Text and item location entries
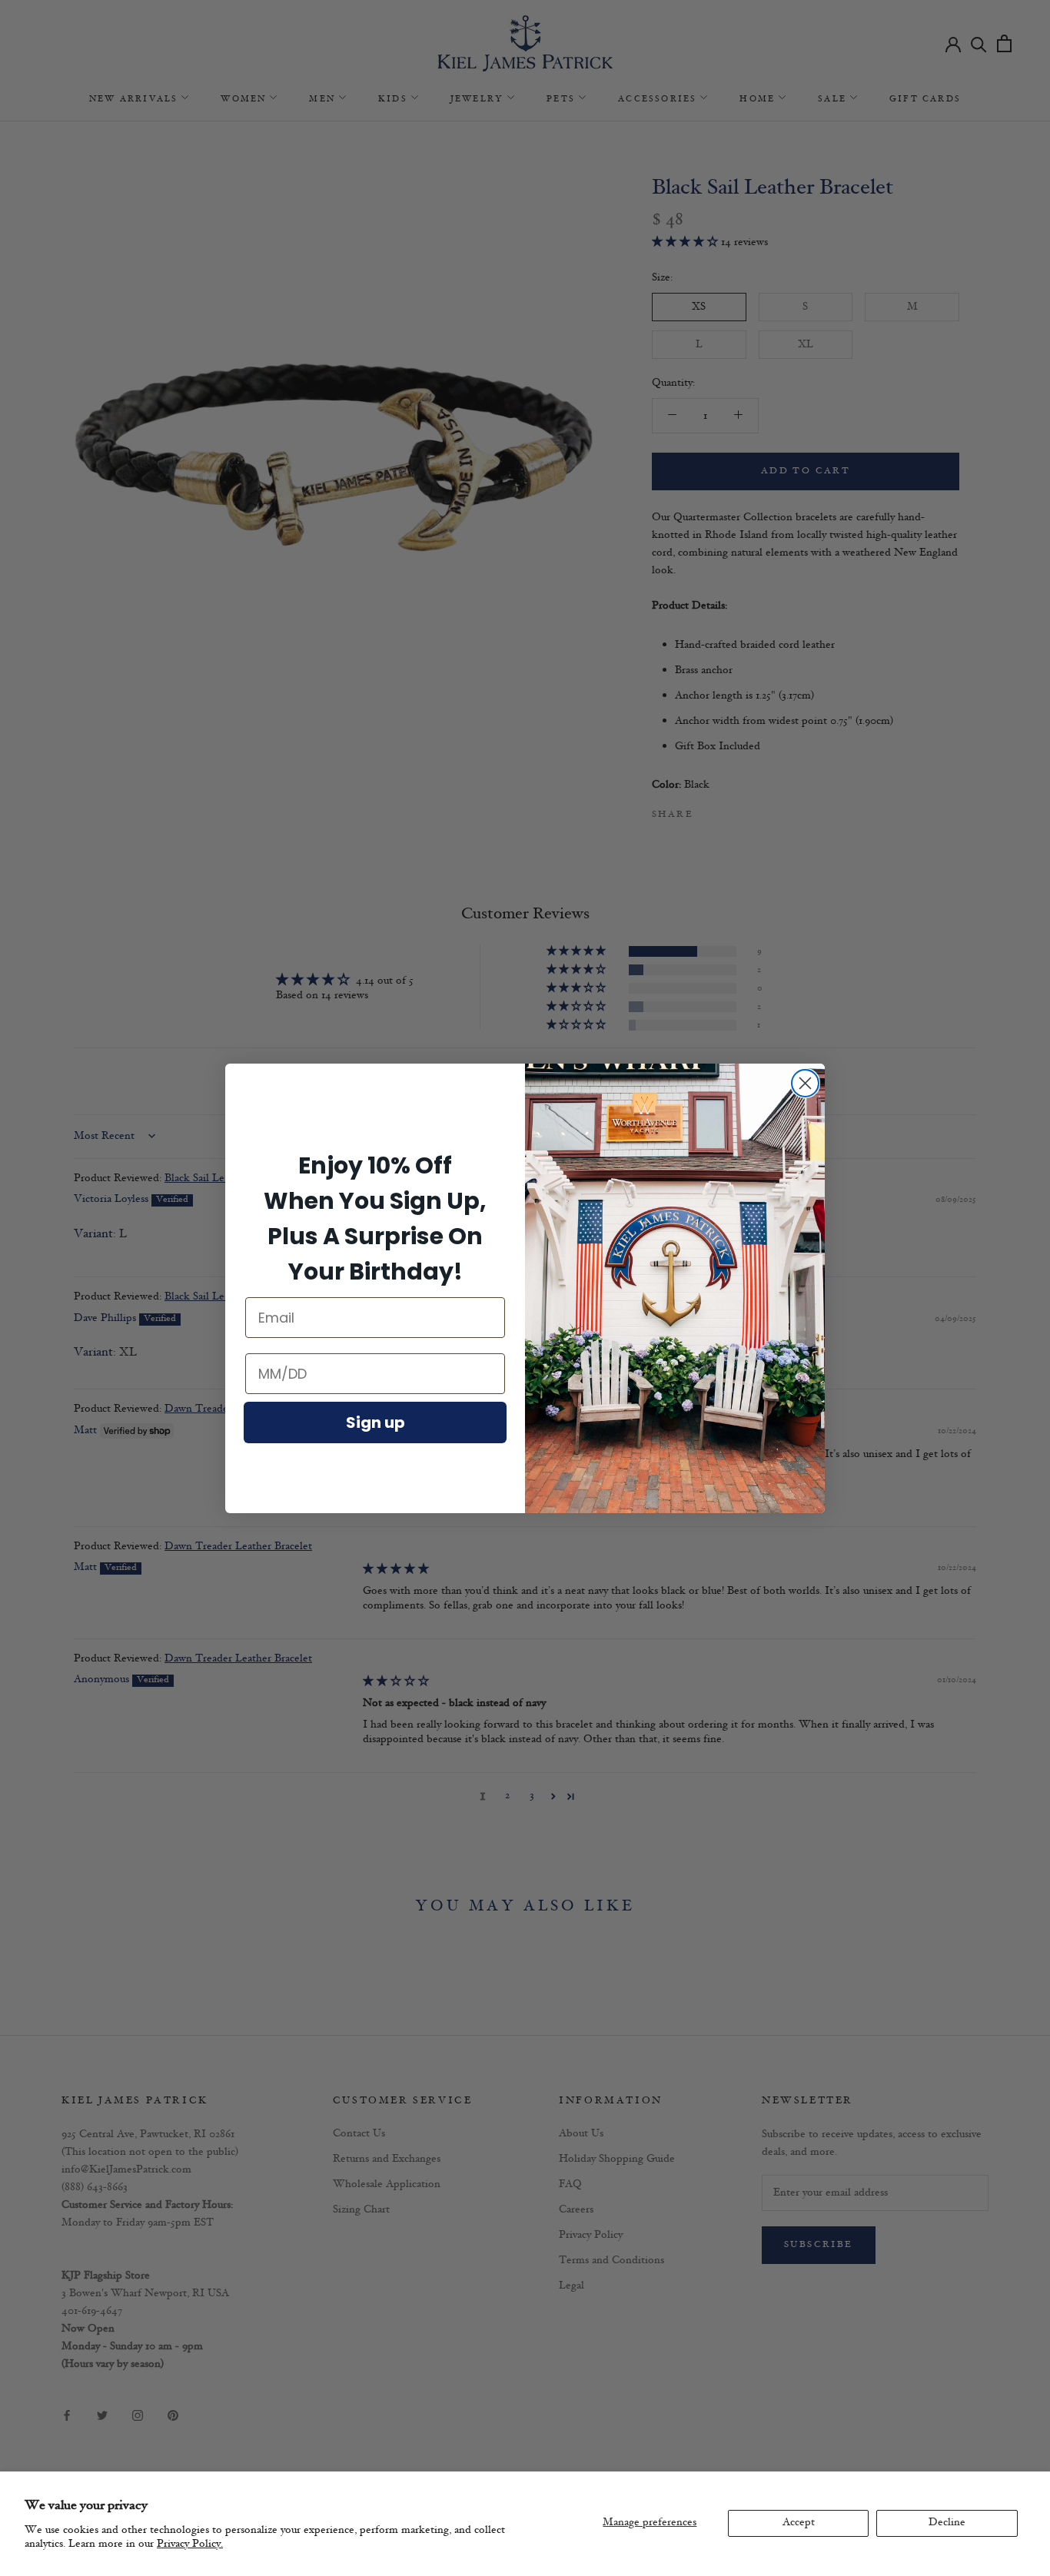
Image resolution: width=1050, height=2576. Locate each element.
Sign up (375, 1422)
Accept (799, 2523)
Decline (947, 2523)
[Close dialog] (805, 1083)
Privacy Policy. (190, 2544)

Goal: Count the lines of the items that contain the string "resolution", treating uppercase and lowercase letters as different. Reply with the number only.

Result for this exercise: 1